### Exercise details
Lines before the one containing "Vues TikTok gratuites (36, 2361)" are left out; copy that line and every later line through the end of the data exactly.

### Exercise input
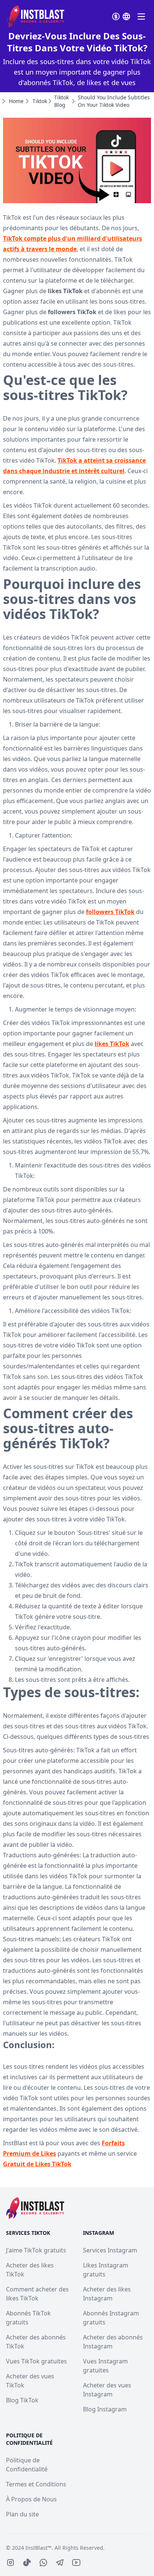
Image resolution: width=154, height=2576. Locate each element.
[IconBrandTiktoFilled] (26, 2562)
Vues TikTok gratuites (36, 2361)
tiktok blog (61, 101)
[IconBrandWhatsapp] (43, 2562)
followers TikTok (110, 912)
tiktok (40, 101)
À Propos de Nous (31, 2499)
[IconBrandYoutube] (76, 2562)
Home (16, 101)
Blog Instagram (105, 2409)
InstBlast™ (38, 2547)
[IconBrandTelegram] (59, 2562)
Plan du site (22, 2514)
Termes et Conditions (36, 2484)
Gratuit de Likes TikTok (37, 2164)
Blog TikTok (22, 2400)
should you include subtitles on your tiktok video (114, 101)
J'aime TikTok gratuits (36, 2250)
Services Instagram (110, 2250)
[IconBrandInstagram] (10, 2562)
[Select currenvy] (115, 16)
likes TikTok (112, 1044)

### The answer
Vues TikTok gratuites (36, 2361)
tiktok blog (61, 101)
[IconBrandWhatsapp] (43, 2562)
followers TikTok (110, 912)
tiktok (40, 101)
À Propos de Nous (31, 2499)
[IconBrandYoutube] (76, 2562)
Home (16, 101)
Blog Instagram (105, 2409)
InstBlast™ (38, 2547)
[IconBrandTelegram] (59, 2562)
Plan du site (22, 2514)
Termes et Conditions (36, 2484)
Gratuit de Likes TikTok (37, 2164)
Blog TikTok (22, 2400)
should you include subtitles on your tiktok video (114, 101)
J'aime TikTok gratuits (36, 2250)
Services Instagram (110, 2250)
[IconBrandInstagram] (10, 2562)
[Select currenvy] (115, 16)
likes TikTok (112, 1044)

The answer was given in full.